----- Information provided

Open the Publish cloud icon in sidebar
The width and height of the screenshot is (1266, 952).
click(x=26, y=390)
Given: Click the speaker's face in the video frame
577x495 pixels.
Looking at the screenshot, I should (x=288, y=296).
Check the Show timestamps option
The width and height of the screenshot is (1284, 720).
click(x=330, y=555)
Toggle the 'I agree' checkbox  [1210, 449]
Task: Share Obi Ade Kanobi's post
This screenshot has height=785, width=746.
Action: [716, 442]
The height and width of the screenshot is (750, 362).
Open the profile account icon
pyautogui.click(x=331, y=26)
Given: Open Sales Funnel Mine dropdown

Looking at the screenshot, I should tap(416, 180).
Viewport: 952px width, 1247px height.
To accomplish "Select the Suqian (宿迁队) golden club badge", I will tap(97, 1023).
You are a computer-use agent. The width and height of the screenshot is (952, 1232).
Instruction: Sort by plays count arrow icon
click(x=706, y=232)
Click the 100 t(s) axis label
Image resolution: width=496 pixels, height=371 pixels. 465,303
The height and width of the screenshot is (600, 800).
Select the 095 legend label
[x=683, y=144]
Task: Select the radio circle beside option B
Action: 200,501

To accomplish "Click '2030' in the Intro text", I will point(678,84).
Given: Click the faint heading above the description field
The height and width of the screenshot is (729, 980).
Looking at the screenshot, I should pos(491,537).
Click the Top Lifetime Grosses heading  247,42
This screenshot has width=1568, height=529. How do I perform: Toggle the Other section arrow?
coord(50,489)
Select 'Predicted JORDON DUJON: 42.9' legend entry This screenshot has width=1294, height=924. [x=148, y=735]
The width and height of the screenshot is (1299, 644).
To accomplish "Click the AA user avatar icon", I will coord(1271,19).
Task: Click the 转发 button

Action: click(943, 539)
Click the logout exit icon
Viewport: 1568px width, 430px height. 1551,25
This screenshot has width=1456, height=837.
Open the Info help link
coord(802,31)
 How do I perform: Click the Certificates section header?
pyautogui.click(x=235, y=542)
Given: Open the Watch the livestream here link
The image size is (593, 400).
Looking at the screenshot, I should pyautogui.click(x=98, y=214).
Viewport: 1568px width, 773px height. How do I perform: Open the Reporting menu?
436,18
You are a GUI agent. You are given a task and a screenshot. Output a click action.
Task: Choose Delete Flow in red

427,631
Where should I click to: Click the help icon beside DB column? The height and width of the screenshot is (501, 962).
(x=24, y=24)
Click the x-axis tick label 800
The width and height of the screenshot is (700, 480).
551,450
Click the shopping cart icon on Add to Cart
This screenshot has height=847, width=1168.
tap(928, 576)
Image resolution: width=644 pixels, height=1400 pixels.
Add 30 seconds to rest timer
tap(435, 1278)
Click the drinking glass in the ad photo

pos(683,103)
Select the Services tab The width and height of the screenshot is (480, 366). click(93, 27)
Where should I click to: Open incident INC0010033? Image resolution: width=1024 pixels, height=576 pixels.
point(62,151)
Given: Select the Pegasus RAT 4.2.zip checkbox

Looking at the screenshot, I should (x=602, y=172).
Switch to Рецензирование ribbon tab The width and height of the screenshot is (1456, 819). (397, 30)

----------

## What is asked
Write out the stretch from the line that contains "Task: Click the 转发 button" through the line that contains "pyautogui.click(x=235, y=542)" again, both included, with the requests left as they are. In the answers, multiply every number (the click coordinates and any width and height) by 2.5 and round to whole numbers, with halves rounded up.

## Expected answer
Task: Click the 转发 button

Action: click(2358, 1348)
Click the logout exit icon
Viewport: 3920px width, 1075px height. 3878,63
This screenshot has width=1456, height=837.
Open the Info help link
coord(2005,78)
 How do I perform: Click the Certificates section header?
pyautogui.click(x=588, y=1355)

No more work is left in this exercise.